Par conséquent, il convient de déclarer irrecevable l’action en résolution de la vente.
Sur les demandes reconventionnelles et accessoires
Aux termes de l’article 696 du code de procédure civile, la partie qui succombe est condamnée aux dépens, les dépens étant définis à l’article 695 du même code comme comprenant notamment les émoluments des officiers publics ou ministériels et la rémunération des techniciens.
En conséquence, ceux-ci sont mis à la charge de monsieur [B] [V] et madame [Z] [V].
Aux termes de l’article 700 du code de procédure civile, le juge condamne la partie tenue aux dépens à payer à l’autre partie, au titre des frais exposés et non compris dans les dépens, la somme qu’il détermine en tenant compte de l’équité.
Monsieur [B] [V] et madame [Z] [V], parties succombant à la présente instance, sont solidairement condamnés à payer à la SCI GAELI la somme de 2.000 € sur le fondement de l’article 700 du code de procédure civile.

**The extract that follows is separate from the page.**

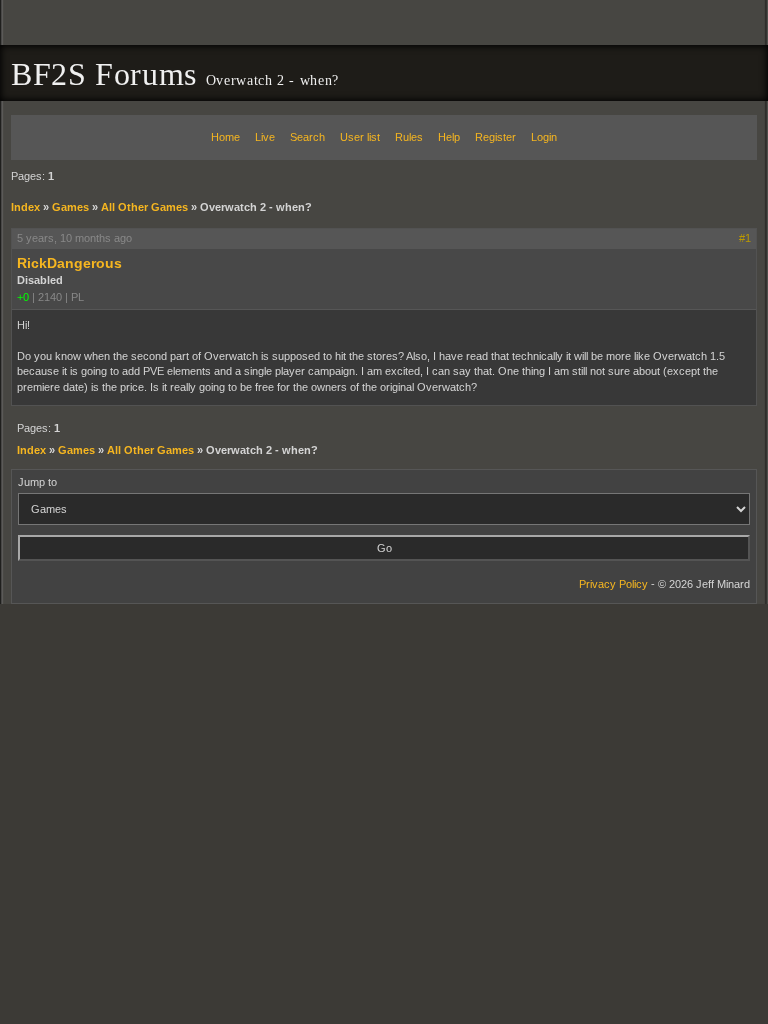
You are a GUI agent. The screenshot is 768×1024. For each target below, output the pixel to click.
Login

Enfin, aucun motif ne justifie de déroger au principe de l’exécution provisoire qu’il n’y a dès lors pas lieu d’écarter.
PAR CES MOTIFS
Le tribunal judiciaire statuant par décision mise à disposition au greffe, contradictoire et en premier ressort,
DECLARE irrecevable l’action en résolution de la vente conclue le 27 novembre 2024 entre monsieur [D] [V] et la SCI GAELI ;
DECLARE en conséquence irrecevables l’ensemble des demandes formées par monsieur [B] [V] et madame [Z] [V] à l’encontre de la SCI GAELI ;
CONDAMNE solidairement monsieur [B] [V] et madame [Z] [V] aux entiers dépens ;
CONDAMNE solidairement monsieur [B] [V] et madame [Z] [V] à payer à la SCI GAELI la somme de 2.000 € sur le fondement de l’article 700 du code de procédure civile ;
RAPPELLE que le présent jugement bénéficie de l’exécution provisoire qu’il n’y a pas lieu d’écarter;
FAIT ET PRONONCE à [Localité 3], l’an deux mille vingt six et le vingt-neuf septembre ; la minute étant signée par Madame Nadège CULA, Vice président et Madame Pauline BAGUR, Greffier lors du prononcé.